There has been a recurring theme through the past, oh, 15 years or more of Small-Body science. The April issue (vol. 243) of Planetary and Space Science is like heavy rotation:
Kokhirova, G. I. Zhonmuhammadi, A. I. Khamroev, U. H. et al. Near-Earth asteroids of cometary origin associated with the Virginid complex. article 105869
I can’t put it any better than the authors do: “…suggesting that these asteroids have a cometary origin with high probability. In this case they might be considered as the fragments of the parent comet…”

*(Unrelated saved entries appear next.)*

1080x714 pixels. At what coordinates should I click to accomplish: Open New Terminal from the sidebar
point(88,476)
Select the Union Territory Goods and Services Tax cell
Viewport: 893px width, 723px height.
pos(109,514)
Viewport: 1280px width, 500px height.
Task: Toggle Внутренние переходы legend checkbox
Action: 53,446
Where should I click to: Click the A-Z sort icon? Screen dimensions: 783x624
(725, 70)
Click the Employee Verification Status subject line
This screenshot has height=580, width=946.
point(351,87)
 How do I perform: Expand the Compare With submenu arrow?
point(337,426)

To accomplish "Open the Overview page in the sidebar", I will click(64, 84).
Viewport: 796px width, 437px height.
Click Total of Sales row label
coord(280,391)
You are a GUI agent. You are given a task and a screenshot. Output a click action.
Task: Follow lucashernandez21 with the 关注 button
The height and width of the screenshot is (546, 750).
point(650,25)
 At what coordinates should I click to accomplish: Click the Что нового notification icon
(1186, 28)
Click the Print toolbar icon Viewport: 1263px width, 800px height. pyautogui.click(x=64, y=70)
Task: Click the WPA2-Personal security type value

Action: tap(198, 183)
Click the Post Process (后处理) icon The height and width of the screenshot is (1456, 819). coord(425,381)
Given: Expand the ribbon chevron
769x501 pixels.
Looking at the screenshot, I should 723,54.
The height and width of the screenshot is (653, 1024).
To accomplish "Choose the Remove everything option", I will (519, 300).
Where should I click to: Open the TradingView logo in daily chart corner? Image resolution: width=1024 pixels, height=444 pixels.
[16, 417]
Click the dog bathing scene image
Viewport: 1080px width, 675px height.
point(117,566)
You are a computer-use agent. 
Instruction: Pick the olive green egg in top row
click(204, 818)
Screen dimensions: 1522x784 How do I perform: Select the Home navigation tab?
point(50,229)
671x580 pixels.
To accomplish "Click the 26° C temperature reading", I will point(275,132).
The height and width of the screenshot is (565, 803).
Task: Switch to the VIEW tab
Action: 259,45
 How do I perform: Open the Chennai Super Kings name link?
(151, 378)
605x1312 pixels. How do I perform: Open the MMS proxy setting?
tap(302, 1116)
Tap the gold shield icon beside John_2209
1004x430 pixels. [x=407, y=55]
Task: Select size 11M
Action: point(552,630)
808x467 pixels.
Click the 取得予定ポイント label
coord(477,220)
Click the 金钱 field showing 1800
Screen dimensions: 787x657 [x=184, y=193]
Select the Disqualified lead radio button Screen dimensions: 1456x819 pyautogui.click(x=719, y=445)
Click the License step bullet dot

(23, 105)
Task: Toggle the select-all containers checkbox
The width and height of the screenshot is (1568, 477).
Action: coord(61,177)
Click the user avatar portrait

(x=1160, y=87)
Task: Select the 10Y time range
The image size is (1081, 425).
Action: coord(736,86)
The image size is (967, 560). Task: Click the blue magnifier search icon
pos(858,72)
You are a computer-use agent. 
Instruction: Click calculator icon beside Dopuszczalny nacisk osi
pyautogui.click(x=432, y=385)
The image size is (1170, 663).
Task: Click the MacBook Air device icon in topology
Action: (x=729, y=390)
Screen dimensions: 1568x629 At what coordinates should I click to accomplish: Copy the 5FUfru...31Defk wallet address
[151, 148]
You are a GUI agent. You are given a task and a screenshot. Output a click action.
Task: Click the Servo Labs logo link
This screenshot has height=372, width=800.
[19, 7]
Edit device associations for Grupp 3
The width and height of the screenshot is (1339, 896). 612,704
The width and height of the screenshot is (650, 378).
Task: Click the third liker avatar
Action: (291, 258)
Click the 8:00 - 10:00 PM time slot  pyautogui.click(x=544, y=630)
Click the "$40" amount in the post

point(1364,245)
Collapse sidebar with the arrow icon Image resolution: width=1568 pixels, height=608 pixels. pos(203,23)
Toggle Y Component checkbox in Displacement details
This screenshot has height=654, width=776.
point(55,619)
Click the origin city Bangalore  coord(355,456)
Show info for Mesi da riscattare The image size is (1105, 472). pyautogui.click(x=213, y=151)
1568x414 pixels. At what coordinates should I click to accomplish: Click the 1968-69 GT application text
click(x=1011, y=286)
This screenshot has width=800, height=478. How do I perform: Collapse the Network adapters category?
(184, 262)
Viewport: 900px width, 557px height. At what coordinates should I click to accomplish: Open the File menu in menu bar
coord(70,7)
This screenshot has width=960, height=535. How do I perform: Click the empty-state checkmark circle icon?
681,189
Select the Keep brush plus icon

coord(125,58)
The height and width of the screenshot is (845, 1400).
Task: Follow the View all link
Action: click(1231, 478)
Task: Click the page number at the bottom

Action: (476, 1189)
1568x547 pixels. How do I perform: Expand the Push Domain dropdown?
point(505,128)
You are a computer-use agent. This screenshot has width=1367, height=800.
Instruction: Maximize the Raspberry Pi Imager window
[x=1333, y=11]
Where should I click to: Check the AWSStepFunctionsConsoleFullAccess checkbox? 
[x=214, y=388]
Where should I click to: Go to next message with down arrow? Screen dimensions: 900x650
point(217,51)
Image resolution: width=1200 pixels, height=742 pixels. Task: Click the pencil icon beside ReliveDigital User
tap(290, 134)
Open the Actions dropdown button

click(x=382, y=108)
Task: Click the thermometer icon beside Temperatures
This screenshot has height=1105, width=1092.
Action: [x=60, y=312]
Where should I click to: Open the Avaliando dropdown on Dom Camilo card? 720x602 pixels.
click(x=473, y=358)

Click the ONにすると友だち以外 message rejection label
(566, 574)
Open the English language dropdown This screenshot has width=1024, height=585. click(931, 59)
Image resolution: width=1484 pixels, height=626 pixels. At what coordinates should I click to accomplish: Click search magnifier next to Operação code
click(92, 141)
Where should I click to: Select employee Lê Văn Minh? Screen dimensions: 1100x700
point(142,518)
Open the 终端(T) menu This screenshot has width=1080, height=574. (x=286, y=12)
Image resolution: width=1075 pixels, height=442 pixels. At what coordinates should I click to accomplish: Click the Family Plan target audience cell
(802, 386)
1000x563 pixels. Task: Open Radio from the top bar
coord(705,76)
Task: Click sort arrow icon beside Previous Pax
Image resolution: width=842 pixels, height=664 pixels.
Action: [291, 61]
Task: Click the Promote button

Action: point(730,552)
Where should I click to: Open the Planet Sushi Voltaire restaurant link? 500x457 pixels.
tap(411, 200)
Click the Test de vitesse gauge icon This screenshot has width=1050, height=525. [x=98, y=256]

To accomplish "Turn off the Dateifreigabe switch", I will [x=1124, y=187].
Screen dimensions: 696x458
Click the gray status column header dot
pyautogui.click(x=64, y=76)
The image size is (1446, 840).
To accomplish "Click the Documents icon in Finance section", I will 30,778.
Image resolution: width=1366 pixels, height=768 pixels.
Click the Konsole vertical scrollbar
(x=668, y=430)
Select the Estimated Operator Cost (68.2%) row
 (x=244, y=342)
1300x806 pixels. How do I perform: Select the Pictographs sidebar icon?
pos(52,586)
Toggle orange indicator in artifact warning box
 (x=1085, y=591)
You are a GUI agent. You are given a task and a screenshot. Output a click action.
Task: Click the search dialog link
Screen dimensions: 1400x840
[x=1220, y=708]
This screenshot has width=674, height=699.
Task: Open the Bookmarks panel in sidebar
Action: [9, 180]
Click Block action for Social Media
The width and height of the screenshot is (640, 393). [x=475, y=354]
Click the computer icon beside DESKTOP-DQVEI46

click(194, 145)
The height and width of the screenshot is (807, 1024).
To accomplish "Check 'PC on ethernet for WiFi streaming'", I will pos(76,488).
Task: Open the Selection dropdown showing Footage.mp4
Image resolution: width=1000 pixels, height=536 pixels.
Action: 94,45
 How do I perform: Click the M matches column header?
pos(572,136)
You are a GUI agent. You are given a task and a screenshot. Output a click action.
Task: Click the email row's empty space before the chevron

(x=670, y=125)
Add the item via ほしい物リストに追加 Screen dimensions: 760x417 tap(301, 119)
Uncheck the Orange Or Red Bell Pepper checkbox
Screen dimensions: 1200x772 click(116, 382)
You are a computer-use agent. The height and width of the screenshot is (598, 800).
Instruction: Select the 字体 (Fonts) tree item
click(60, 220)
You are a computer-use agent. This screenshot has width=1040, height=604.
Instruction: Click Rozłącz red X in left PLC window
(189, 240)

There is a danger, of course, in trying to make associations and inferences: one’s game of connect-the-dots may turn out to be one’s Rorschach test. That game’s no joke. In this case though, the identification of parent bodies is something we’ve been at for decades now. Fragmentation, and inversely meteor parentage, isn’t something Kokhirova et al. just whipped up here. And this isn’t a paper that just came out of the blue (black?). The authors note all their precedents, both in methodology (orbit determination, and family statistics) and in the Virginid complex specifically. Connecting meteor showers to an asteroid (or more) was done for (3200) Phaethon and 2005 UD, the Taurid complex (asteroids connected to 2P/Encke dynamically), and recently others. Meanwhile comet Machholz may be ‘just’ an asteroid, that (like Phaethon) gets really close to the Sun, really hot, and is getting its rocks themselves boiling away.
One may doubt this paper, but make no doubt on probability: some number of asteroids (if not these given) are actually ex-comets.